WHAT NEEDS TO BE DONE: Transcribe the listing exactly as written. Leave the images out.

INPUT DATA:
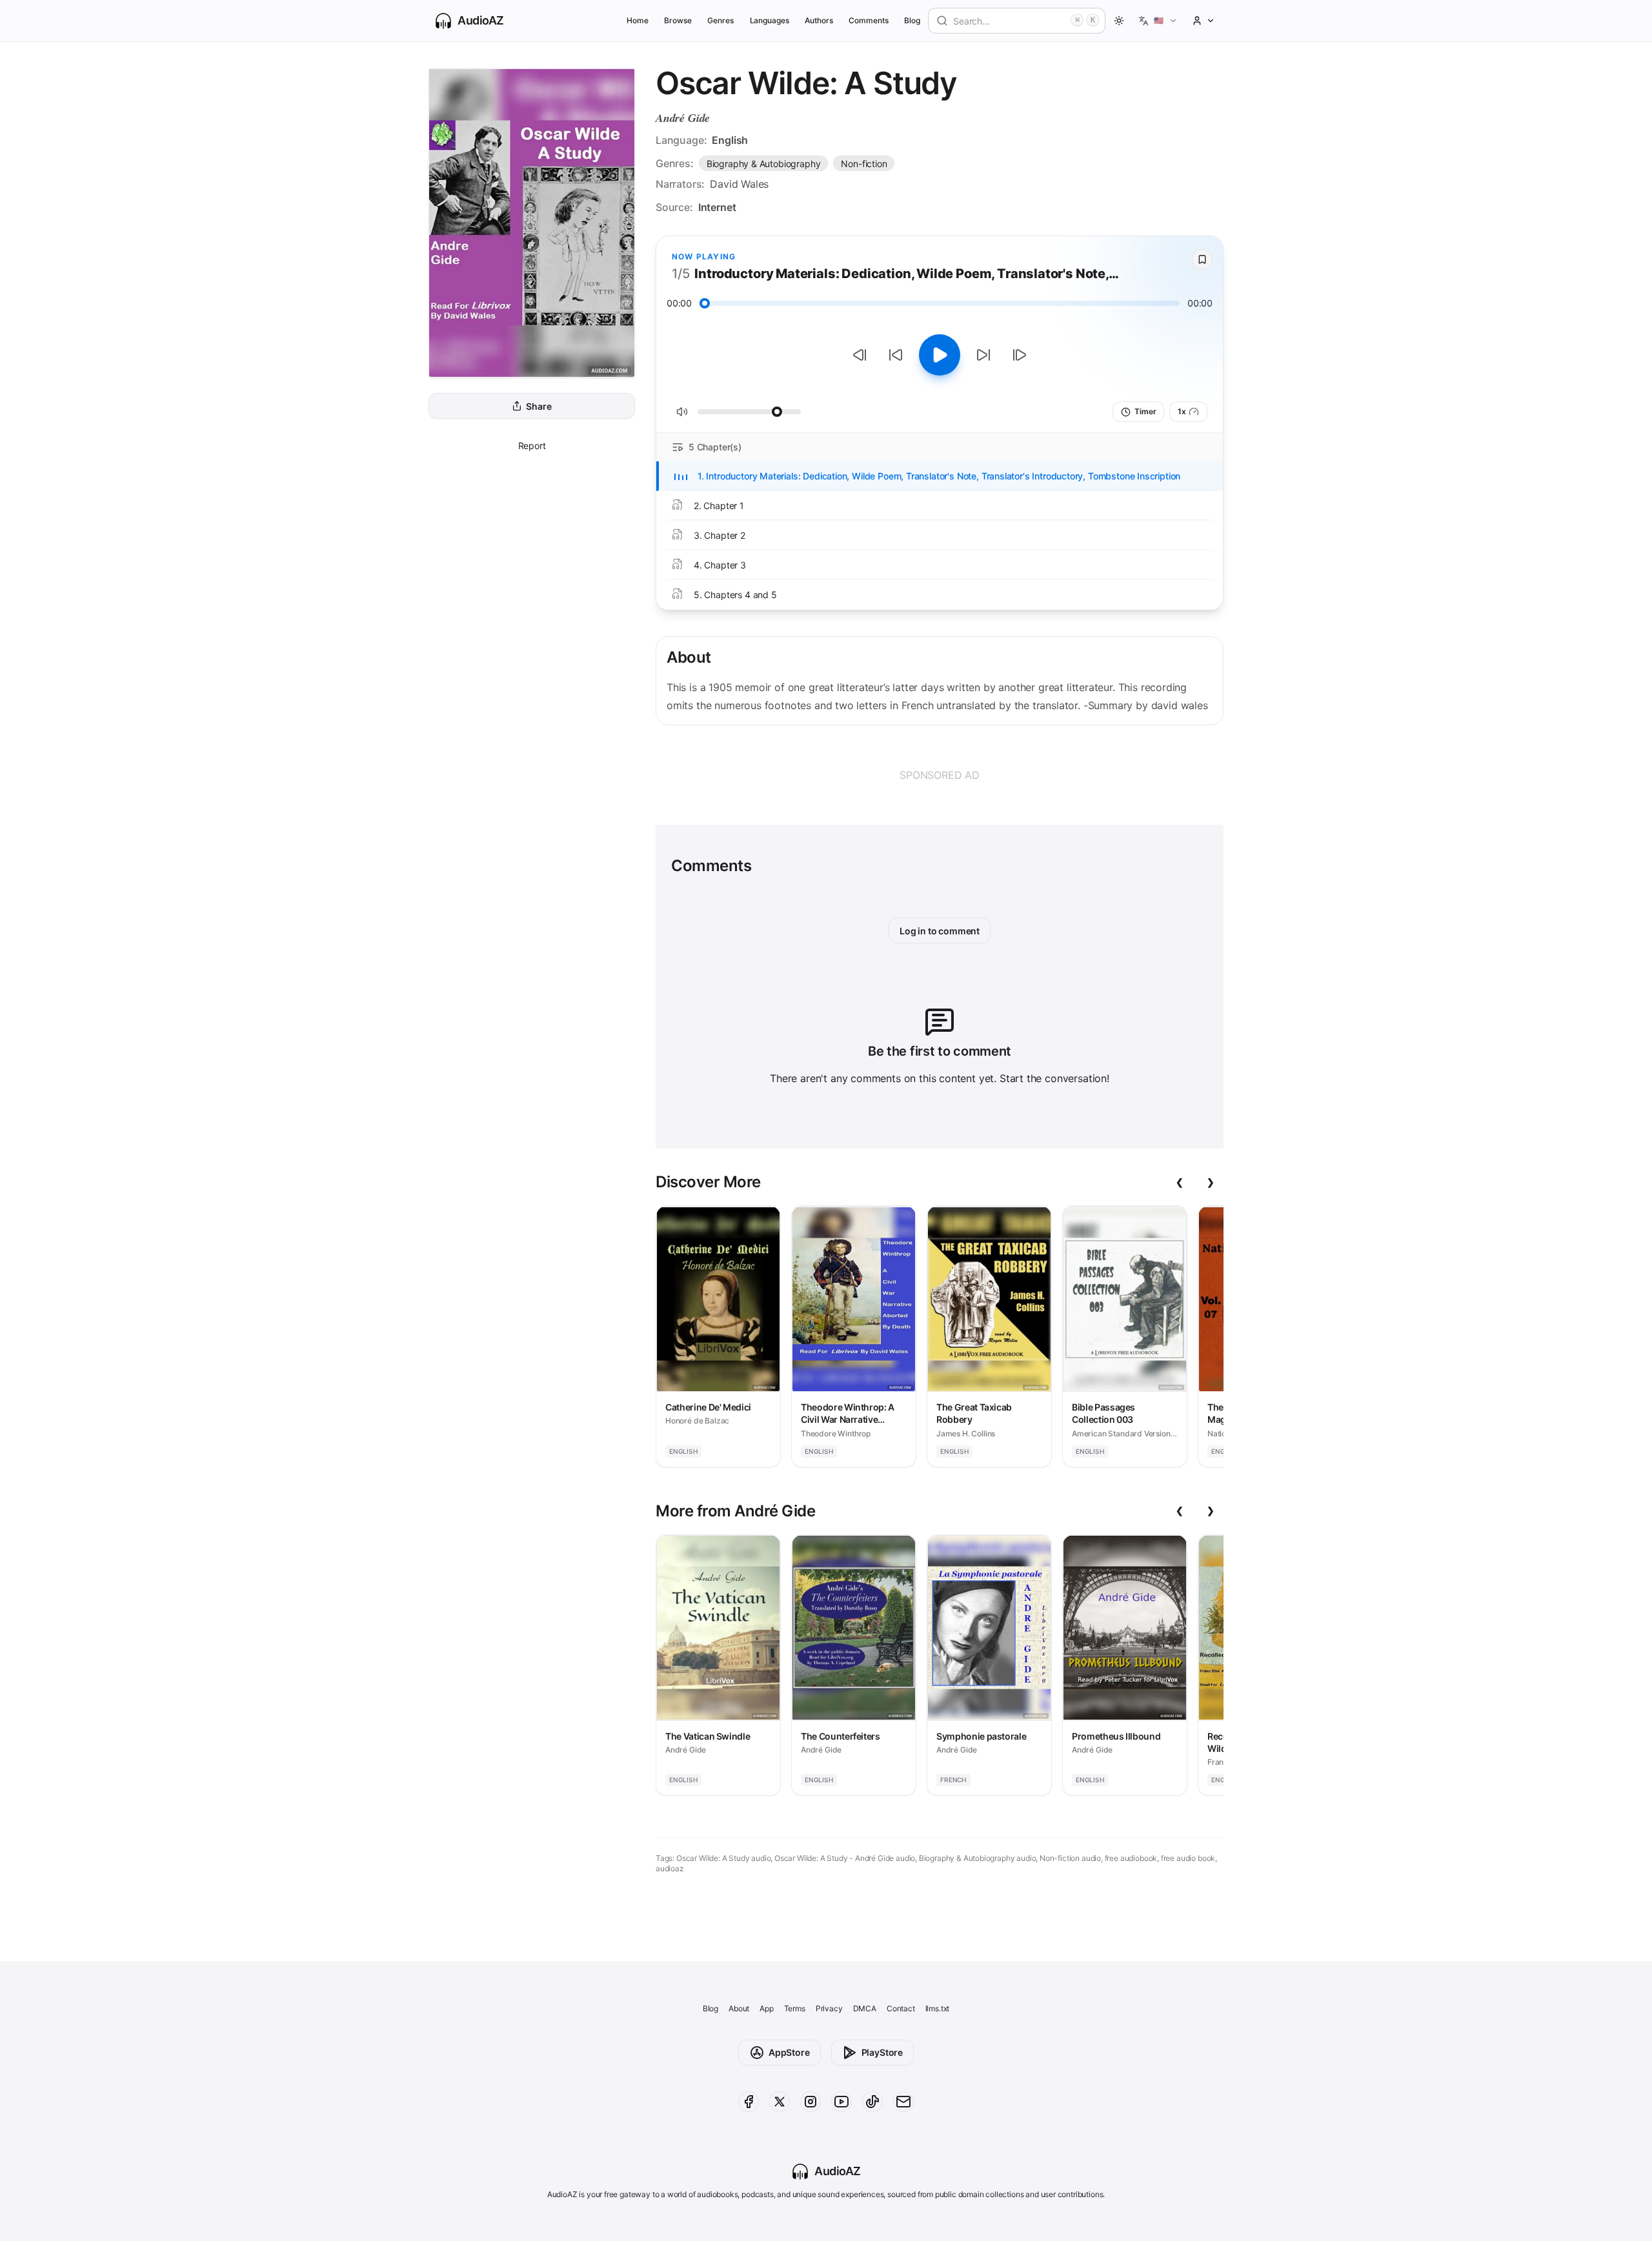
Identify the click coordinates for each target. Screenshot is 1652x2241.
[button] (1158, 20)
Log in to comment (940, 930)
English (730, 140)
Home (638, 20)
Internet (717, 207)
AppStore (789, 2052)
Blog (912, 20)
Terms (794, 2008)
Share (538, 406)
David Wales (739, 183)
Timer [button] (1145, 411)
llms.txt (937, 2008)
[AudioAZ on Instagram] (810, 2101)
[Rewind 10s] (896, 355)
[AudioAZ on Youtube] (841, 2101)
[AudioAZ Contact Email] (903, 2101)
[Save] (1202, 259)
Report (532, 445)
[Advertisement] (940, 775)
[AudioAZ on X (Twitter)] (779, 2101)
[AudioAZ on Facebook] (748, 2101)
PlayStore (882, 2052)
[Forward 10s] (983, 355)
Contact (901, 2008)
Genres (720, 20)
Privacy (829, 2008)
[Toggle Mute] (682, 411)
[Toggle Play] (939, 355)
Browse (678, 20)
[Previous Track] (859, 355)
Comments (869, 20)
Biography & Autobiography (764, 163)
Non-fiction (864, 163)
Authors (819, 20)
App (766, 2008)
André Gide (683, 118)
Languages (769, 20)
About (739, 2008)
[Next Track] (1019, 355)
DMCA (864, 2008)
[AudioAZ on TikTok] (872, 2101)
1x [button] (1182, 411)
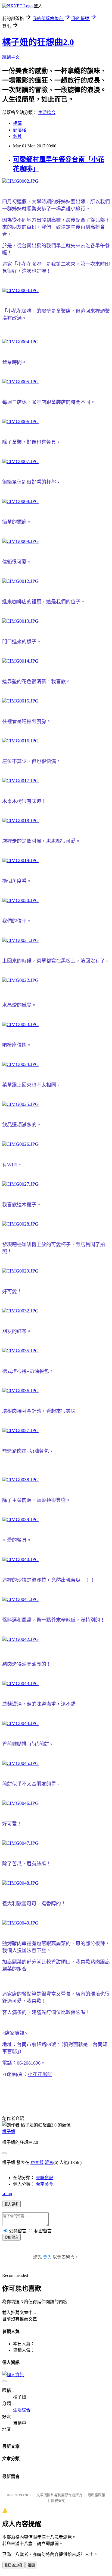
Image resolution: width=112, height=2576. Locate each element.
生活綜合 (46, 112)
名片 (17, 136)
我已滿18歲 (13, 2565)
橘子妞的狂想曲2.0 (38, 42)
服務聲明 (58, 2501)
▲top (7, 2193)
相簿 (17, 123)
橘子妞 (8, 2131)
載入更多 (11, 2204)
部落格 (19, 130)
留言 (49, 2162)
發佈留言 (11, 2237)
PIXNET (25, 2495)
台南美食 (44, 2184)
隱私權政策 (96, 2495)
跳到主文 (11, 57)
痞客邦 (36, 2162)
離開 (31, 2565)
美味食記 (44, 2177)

RESPONSE BELOW:
Identify the click coordinates for each target. Screenshot is 1652x2241.
[button] (1158, 20)
Log in to comment (940, 930)
English (730, 140)
Home (638, 20)
Internet (717, 207)
AppStore (789, 2052)
Blog (912, 20)
Terms (794, 2008)
Share (538, 406)
David Wales (739, 183)
Timer [button] (1145, 411)
llms.txt (937, 2008)
[AudioAZ on Instagram] (810, 2101)
[Rewind 10s] (896, 355)
[AudioAZ on Youtube] (841, 2101)
[AudioAZ Contact Email] (903, 2101)
[Save] (1202, 259)
Report (532, 445)
[Advertisement] (940, 775)
[AudioAZ on X (Twitter)] (779, 2101)
[AudioAZ on Facebook] (748, 2101)
PlayStore (882, 2052)
[Forward 10s] (983, 355)
Contact (901, 2008)
Genres (720, 20)
Privacy (829, 2008)
[Toggle Mute] (682, 411)
[Toggle Play] (939, 355)
Browse (678, 20)
[Previous Track] (859, 355)
Comments (869, 20)
Biography & Autobiography (764, 163)
Non-fiction (864, 163)
Authors (819, 20)
App (766, 2008)
André Gide (683, 118)
Languages (769, 20)
About (739, 2008)
[Next Track] (1019, 355)
DMCA (864, 2008)
[AudioAZ on TikTok] (872, 2101)
1x [button] (1182, 411)
Image resolution: width=112, height=2576. Locate each element.
生活綜合 (46, 112)
名片 (17, 136)
我已滿18歲 (13, 2565)
橘子妞的狂想曲2.0 (38, 42)
服務聲明 (58, 2501)
▲top (7, 2193)
相簿 (17, 123)
橘子妞 (8, 2131)
載入更多 (11, 2204)
部落格 (19, 130)
留言 (49, 2162)
發佈留言 (11, 2237)
PIXNET (25, 2495)
台南美食 (44, 2184)
隱私權政策 (96, 2495)
跳到主文 (11, 57)
痞客邦 (36, 2162)
離開 (31, 2565)
美味食記 (44, 2177)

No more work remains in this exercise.